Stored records
-=-=-

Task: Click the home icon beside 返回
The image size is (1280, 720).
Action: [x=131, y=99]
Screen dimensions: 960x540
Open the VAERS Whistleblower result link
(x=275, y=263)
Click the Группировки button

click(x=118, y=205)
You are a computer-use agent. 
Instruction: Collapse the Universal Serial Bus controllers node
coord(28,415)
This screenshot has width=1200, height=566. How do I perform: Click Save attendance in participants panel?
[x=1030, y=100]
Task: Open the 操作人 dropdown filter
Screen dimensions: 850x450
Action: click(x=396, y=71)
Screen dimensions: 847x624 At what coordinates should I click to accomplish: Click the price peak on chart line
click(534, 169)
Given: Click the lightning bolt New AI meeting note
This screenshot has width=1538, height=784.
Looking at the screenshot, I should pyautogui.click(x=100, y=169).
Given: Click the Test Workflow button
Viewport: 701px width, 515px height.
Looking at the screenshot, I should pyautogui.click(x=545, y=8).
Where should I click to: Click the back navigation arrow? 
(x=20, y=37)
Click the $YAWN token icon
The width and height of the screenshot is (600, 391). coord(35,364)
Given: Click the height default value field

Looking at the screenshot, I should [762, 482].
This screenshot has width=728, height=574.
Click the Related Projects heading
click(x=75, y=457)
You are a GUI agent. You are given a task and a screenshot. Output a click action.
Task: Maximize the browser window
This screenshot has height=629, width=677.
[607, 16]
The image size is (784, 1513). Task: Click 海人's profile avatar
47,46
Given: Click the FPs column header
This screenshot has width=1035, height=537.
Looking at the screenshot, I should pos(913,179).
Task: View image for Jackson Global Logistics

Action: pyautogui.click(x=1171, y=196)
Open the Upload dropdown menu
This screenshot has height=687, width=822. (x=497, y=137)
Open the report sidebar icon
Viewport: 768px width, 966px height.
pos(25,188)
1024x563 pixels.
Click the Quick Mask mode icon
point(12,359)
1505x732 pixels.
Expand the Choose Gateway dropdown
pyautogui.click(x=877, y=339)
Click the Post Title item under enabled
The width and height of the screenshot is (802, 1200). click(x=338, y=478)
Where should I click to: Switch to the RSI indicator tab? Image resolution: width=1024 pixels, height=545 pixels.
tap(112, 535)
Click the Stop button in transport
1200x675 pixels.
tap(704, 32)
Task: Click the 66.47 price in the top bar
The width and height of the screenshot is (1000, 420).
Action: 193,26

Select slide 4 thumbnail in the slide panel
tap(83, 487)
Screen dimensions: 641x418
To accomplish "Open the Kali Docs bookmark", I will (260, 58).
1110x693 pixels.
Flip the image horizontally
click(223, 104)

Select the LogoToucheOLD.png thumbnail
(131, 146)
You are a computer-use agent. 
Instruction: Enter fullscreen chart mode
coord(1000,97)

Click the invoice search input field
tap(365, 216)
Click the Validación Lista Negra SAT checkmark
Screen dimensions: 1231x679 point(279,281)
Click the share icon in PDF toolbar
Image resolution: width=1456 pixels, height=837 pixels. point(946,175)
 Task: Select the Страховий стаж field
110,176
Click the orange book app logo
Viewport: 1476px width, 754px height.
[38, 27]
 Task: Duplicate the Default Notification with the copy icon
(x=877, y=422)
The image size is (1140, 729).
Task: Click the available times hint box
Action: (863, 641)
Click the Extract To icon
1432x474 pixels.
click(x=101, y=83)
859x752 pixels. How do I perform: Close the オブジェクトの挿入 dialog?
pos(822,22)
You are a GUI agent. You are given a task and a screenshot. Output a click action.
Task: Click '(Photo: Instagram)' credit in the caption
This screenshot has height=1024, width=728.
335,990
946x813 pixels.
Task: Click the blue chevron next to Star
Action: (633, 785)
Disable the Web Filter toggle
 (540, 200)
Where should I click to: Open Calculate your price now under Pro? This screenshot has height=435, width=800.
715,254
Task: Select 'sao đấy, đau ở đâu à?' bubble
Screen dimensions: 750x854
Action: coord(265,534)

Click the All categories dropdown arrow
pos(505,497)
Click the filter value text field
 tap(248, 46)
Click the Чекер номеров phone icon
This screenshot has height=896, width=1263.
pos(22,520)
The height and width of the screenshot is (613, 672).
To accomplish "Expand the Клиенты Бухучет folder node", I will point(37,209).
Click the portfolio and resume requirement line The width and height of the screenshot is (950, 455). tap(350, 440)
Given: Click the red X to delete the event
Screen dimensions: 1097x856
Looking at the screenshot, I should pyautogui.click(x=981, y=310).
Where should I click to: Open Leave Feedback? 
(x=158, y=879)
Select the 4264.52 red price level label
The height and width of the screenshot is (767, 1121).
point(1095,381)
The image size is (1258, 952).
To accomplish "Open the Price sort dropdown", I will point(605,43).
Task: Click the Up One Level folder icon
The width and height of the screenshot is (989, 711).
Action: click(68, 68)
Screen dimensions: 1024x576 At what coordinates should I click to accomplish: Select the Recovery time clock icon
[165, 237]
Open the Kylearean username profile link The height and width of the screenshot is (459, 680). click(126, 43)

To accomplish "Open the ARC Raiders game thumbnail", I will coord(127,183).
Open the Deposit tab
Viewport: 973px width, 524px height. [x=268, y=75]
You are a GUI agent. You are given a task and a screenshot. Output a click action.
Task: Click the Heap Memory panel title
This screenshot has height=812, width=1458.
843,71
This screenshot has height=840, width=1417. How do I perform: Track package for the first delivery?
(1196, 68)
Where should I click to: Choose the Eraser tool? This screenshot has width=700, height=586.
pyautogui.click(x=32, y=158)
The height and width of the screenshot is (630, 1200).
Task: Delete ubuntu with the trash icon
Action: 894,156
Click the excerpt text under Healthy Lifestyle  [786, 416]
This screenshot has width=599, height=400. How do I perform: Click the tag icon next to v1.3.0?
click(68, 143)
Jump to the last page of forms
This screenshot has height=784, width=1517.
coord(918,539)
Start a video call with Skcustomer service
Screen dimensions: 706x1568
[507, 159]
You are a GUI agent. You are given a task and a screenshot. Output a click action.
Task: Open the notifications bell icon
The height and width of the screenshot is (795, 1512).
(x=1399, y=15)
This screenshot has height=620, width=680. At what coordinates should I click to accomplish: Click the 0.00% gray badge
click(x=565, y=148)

-=-=-

**Activity**
Your answer consists solely of the lines from the top of the records above through the line that contains "Given: Click the Test Workflow button", each echoed exactly.

**Response box**
Task: Click the home icon beside 返回
The image size is (1280, 720).
Action: [x=131, y=99]
Screen dimensions: 960x540
Open the VAERS Whistleblower result link
(x=275, y=263)
Click the Группировки button

click(x=118, y=205)
You are a computer-use agent. 
Instruction: Collapse the Universal Serial Bus controllers node
coord(28,415)
This screenshot has width=1200, height=566. How do I perform: Click Save attendance in participants panel?
[x=1030, y=100]
Task: Open the 操作人 dropdown filter
Screen dimensions: 850x450
Action: click(x=396, y=71)
Screen dimensions: 847x624 At what coordinates should I click to accomplish: Click the price peak on chart line
click(534, 169)
Given: Click the lightning bolt New AI meeting note
This screenshot has width=1538, height=784.
Looking at the screenshot, I should pyautogui.click(x=100, y=169).
Given: Click the Test Workflow button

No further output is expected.